また、全国的にも「日本100名城」、「続日本100名城」、御城印などの価値付けでも地域振興に大いに役立っている。
【古 墳】
現状保存した本高14号墳について、文化庁も当県におけるその重要性を理解しているが、国指定史跡を狙うためには本高14号墳と周辺の古墳や遺跡とのグループ関係、弥生時代の墳丘墓との比較等を確認し、本高14号墳の価値付けを行うことが必要とされている。
国史跡指定を狙うにあたっては早急な調査実施が必要である。
【古代山陰道】
発掘調査結果等により次の評価を得ている。
・「因幡国古代山陰道発掘調査委員会」(R2年度設置)において、発掘調査で確認された古代山陰道を正式に認定
・文化庁から全国的にも非常に貴重な遺跡で国史跡級と評価される。
その上、関連イベントとして現地説明会、ウォーク等を実施すると一般、研究者を含め多くの参加者が集まる上、古代山陰道についての講演依頼も多く、大変好評を得ている。

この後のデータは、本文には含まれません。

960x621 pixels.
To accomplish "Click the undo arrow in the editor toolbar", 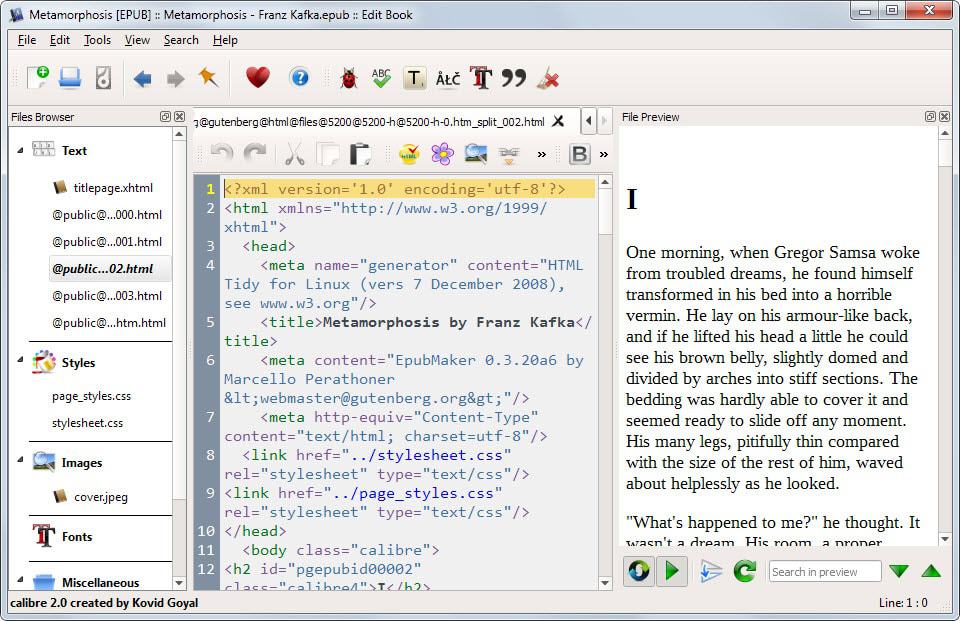I will (222, 153).
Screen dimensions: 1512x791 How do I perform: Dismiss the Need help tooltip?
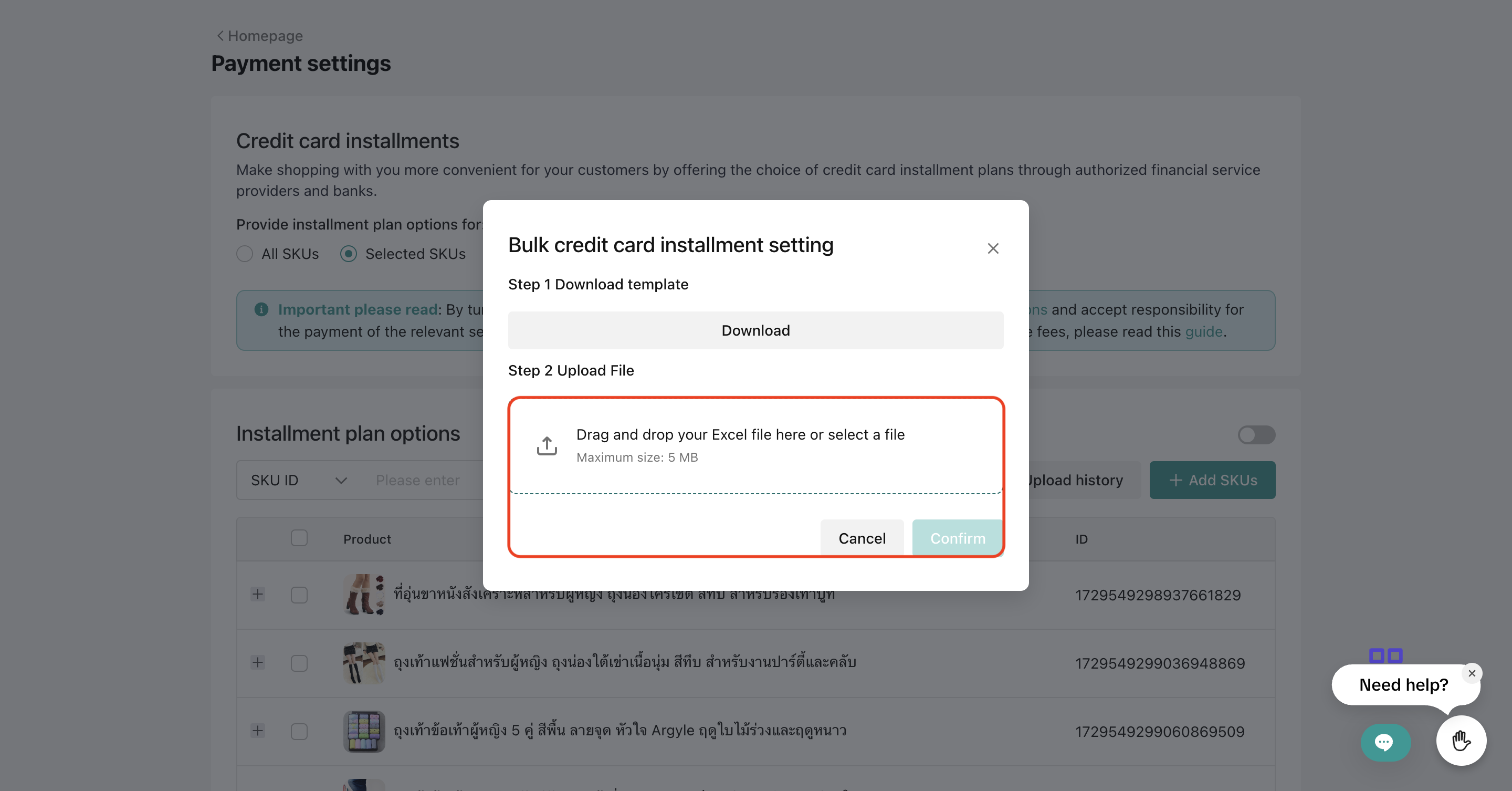tap(1472, 673)
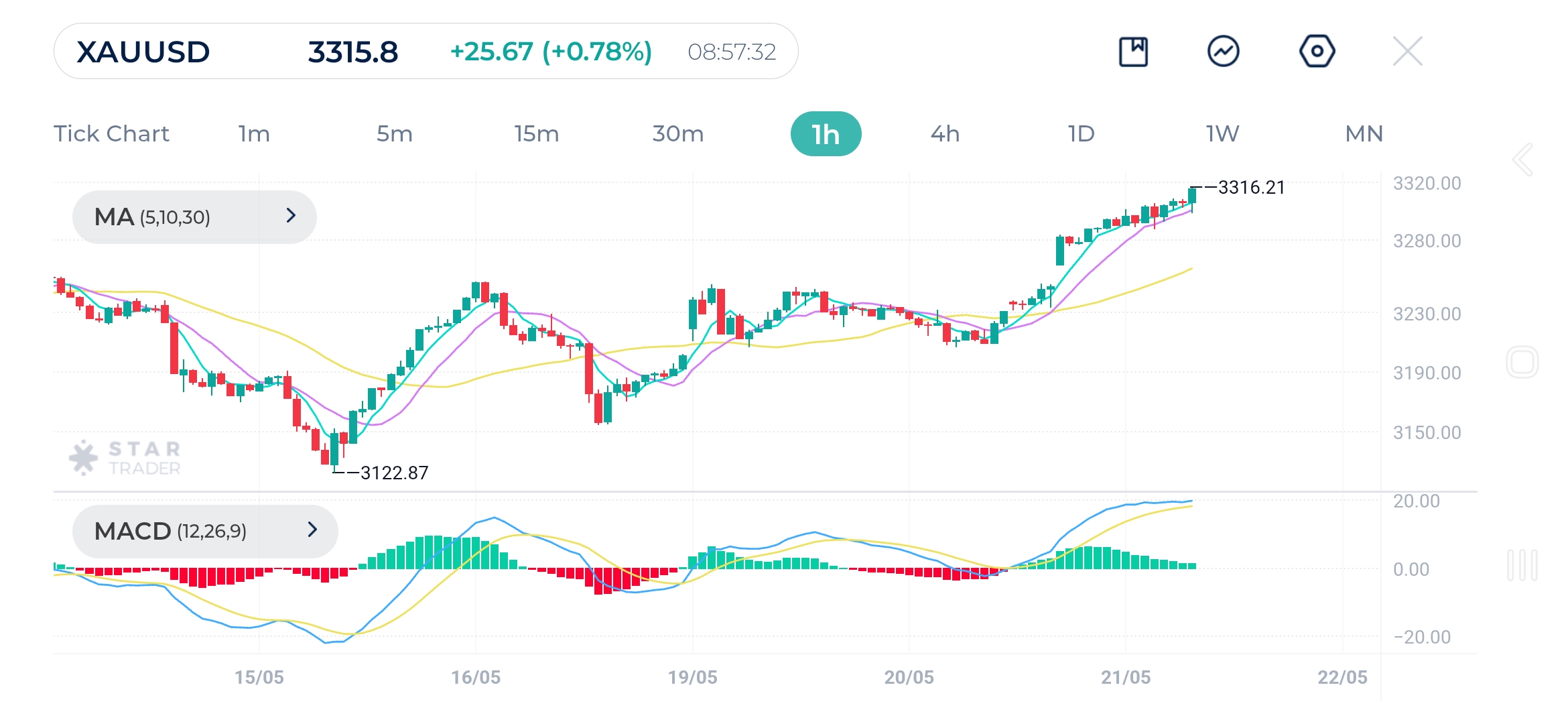
Task: Open chart settings via hexagon gear icon
Action: click(1317, 50)
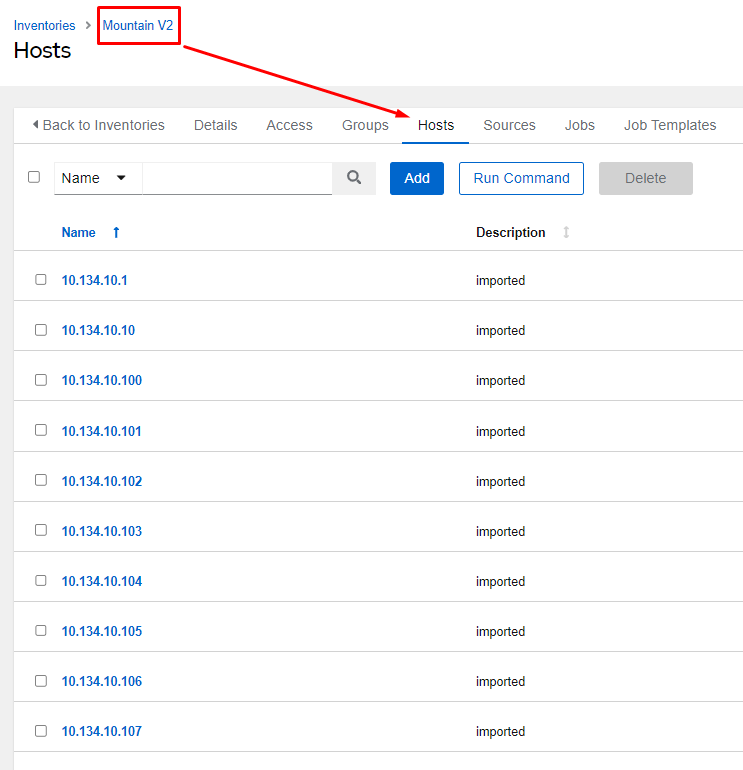Screen dimensions: 743x770
Task: Open the Access tab
Action: (x=289, y=125)
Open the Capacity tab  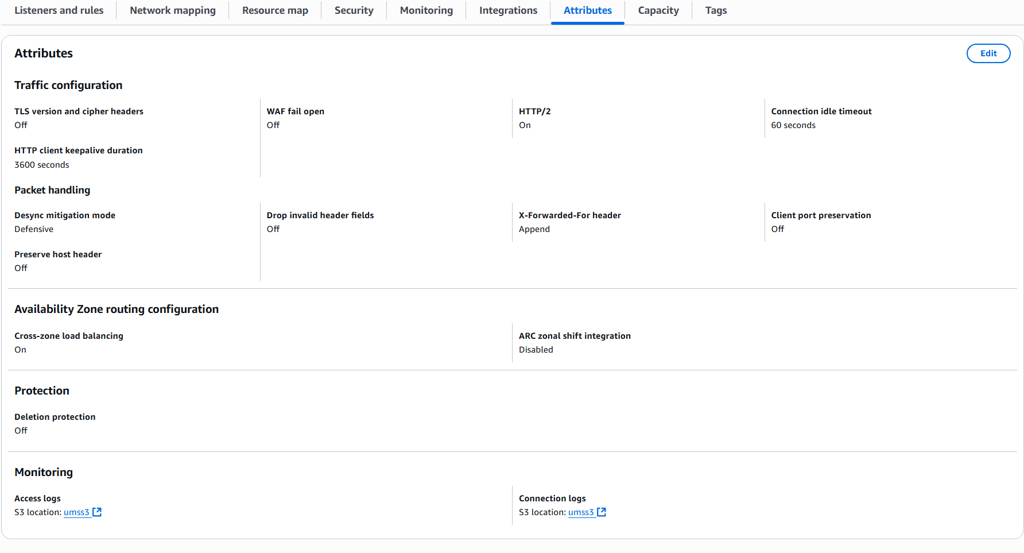(x=658, y=11)
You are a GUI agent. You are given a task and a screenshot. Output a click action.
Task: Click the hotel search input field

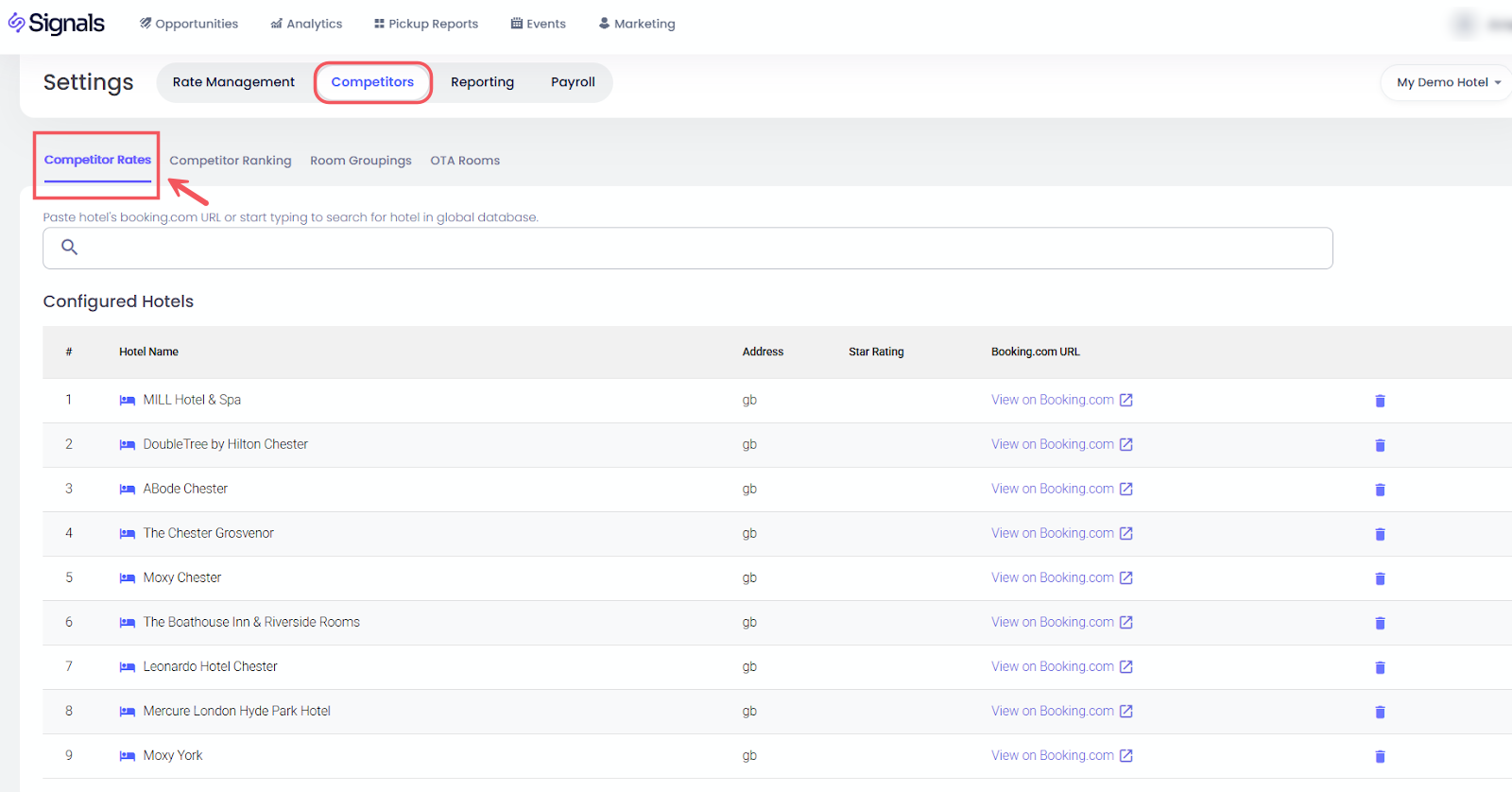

また、9月議会の知事答弁において古代山陰道を含む青谷地域の歴史・観光資源を活用した取り組みを進める旨の発言があり、今後の西因幡エリアの地域振興を進める上で古代山陰道は主要なアイテムになっている。
【中世城館】
狗尸那城の発掘調査結果等により次の評価を得ている。
・中世城館研究の第一人者であり、県文化財保護審議会委員を委嘱している研究者から残りがよく非常に見事な山城で、全国の中世城館の変遷史を考える上でも重要であり、国史跡級との評価を受ける。
・文化庁から全国的に見ても特徴的な造りの山城で国史級の山城との評価を受ける。
現地説明会では一般、研究者を含め多くの参加者が集まり、大変好評を得ている。また、地元自治体や観光団体も取り込みに意欲的であり、地域資源として活用していくことが大いに期待できる。